FAUST (1926)

F.W. Murnau adapte avec panache la célèbre pièce de Goethe, mettant en scène un Méphisto particulièrement impressionnant…

FAUST, EINE DEUTSCHE VOLKSSAGE

 

1926 – ALLEMAGNE

 

Réalisé par F.W. Murnau

 

Avec Gösta Ekman, Emil Jannings, Camilla Horn, frida Richard, William Dieterle, Yvette Guilbert, Eric Barclay, Hanna Ralph

 

THEMA DIABLE ET DÉMONS

« Regarde : les portes des ténèbres se sont ouvertes et les malheurs de tous les peuples s’abattent sur la Terre… » C’est en ces termes que commence Faust, chef d’œuvre incontesté d’un Friedrich Wilhelm Murnau au sommet de son art. Joignant l’image au texte, le réalisateur de Nosferatu ose envahir l’écran d’une folle chevauchée macabre, Méphisto (Gösta Ekman) et ses cavaliers de l’apocalypse galopant sur leurs noires montures dans un ciel enfumé. Cornu, déployant de larges ailes de chauve-souris, ce diable qu’on croirait issu d’une gravure médiévale lance un défi au sévère archange qui stoppe sa course, drapé dans d’immenses élytres de plumes blanches : il corrompra le plus charitable des hommes, le vénérable alchimiste Faust (Emil Jannings), et prouvera ainsi que la Terre lui appartient. L’ombre gigantesque du malin s’étend alors sur la ville, tandis que la peste s’abat sur les habitants. Incapable de sauver ses prochains, Faust perd la foi et, dans un accès de désespoir, invoque le Seigneur des Ténèbres, en une de ces nuits brumeuses et photogéniques dont seuls les maîtres de l’expressionnisme allemand avaient le secret.

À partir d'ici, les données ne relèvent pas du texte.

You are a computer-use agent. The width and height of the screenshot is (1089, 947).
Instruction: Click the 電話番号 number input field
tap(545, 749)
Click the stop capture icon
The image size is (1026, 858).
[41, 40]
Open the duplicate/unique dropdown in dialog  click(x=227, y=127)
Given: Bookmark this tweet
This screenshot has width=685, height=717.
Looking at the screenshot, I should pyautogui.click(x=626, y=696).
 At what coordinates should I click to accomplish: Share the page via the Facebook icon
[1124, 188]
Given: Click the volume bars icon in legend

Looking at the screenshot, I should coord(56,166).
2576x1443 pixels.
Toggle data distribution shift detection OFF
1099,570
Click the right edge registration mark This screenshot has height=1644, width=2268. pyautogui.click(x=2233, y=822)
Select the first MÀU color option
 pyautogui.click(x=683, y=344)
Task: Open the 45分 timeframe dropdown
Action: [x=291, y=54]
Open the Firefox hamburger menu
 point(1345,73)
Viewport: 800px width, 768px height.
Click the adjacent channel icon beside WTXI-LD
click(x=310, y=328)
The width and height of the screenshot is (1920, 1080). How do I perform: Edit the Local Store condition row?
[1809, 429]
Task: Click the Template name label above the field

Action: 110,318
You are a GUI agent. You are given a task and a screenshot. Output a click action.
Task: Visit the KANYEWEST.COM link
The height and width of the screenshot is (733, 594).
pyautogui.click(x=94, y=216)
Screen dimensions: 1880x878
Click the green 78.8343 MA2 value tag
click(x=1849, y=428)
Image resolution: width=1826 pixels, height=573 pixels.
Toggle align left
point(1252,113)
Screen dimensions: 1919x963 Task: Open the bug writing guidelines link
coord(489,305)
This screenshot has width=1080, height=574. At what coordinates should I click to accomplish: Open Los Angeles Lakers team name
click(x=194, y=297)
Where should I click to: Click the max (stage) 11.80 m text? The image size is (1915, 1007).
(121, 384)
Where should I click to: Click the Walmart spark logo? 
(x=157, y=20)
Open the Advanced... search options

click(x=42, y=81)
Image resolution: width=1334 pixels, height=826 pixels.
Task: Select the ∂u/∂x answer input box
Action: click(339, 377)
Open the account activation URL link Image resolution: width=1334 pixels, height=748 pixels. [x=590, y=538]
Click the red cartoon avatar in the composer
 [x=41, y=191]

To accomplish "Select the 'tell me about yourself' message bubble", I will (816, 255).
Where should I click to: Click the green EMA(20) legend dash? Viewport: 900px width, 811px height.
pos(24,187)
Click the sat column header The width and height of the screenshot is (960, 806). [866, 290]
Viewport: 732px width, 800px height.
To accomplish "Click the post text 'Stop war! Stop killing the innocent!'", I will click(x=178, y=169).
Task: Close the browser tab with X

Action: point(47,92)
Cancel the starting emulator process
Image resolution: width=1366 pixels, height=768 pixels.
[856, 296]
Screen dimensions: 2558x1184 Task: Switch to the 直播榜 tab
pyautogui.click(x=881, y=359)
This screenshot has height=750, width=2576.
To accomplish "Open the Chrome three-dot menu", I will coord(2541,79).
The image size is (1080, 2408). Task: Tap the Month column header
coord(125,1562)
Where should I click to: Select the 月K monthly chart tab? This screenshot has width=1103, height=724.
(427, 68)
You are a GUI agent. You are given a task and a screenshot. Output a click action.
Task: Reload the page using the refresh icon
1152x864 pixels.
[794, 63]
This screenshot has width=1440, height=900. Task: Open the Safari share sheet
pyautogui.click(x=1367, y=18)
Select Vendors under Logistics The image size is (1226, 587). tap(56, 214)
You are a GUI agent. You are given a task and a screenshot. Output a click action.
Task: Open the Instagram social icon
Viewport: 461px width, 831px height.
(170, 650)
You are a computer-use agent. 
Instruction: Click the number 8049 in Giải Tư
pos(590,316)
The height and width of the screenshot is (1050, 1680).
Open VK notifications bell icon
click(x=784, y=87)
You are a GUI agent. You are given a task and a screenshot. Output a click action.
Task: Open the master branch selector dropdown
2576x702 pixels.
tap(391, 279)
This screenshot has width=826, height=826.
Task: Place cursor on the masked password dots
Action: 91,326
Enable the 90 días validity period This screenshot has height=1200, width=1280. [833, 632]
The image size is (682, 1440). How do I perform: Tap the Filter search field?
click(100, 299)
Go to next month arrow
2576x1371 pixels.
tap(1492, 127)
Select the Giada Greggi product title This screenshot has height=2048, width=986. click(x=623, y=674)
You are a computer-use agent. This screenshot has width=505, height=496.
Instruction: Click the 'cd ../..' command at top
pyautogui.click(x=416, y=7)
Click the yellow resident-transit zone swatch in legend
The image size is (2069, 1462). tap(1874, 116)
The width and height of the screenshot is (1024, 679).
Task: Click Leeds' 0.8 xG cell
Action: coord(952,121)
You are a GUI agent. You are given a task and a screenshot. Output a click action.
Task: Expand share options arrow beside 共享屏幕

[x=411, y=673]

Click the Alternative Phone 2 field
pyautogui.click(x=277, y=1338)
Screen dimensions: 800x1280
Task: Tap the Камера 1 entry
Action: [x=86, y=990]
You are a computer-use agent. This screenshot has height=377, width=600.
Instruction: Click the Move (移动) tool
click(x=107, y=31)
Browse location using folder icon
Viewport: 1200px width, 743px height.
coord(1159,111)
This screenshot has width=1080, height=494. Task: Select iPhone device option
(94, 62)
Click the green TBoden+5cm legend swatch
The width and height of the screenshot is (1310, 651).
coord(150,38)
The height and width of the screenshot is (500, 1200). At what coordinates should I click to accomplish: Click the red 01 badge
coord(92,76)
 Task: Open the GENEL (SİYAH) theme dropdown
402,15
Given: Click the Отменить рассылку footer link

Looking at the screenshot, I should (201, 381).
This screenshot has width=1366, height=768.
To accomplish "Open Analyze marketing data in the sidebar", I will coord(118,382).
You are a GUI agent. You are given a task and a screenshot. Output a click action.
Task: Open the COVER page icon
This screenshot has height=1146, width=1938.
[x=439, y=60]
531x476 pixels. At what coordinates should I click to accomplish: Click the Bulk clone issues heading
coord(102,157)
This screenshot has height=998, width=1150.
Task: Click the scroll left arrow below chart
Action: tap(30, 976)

Méphisto fait alors son apparition sous des traits humains et rondouillards. Le contrat ensorcelé qu’il tend à Faust énonce : « Je renonce à Dieu et à ses milices terrestres. En échange, accorde-moi pouvoir et richesse ». L’alchimiste s’effraie, bien entendu, mais l’espoir d’endiguer le fléau guide son acte irrévocable : il signe le pacte de son sang. La spirale infernale s’active aussitôt. En l’espace d’une journée, Faust retrouve sa jeunesse perdue et conquiert le jour de son mariage la splendide duchesse de Parme. Grisé, il assouvit sans encombre tous ses fantasmes et, inévitablement, sombre peu à peu dans l’ennui d’un homme trop vite comblé. Mais de retour dans sa ville natale un dimanche de Pâques, il tombe éperdument amoureux de la prude Gretchen (interprétée par Camilla Horn après que Lilian Gish et Leni Riefenstahl aient postulé tour à tour pour le rôle)…

Les facéties du diable

La première moitié de Faust est un festival ininterrompu d’effets spéciaux époustouflants, mélange de trucages optiques à la Méliès, d’effets pyrotechniques virevoltants, de maquettes minutieuses et d’expositions multiples. Ainsi les facéties incendiaires du diable, son survol du monde sur une cape magique ou les nuées de volatiles démoniaques prennent-ils corps à l’écran avec une indéniable photogénie. La suite du récit délaisse quelque peu la magie au profit du mélodrame, reléguant Méphisto au rôle de faire-valoir comique, Faust à celui d’amoureux transi et Gretchen au statut de martyr pathétique. Le film ne perd pas pour autant sa force évocatrice, s’achevant sur une rédemption émouvante. Œuvre humaniste, magistrale, importante dans l’histoire du septième art, le Faust de Murnau est un complément idéal à la lecture de la pièce homonyme de Goethe, toutes deux inspirées de la même légende populaire allemande. Et l’on ne compte plus les cinéastes, de Walt Disney à Peter Jackson en passant par Akira Kurosawa, qui y puisèrent l’inspiration pour certaines séquences clefs de leurs propres films.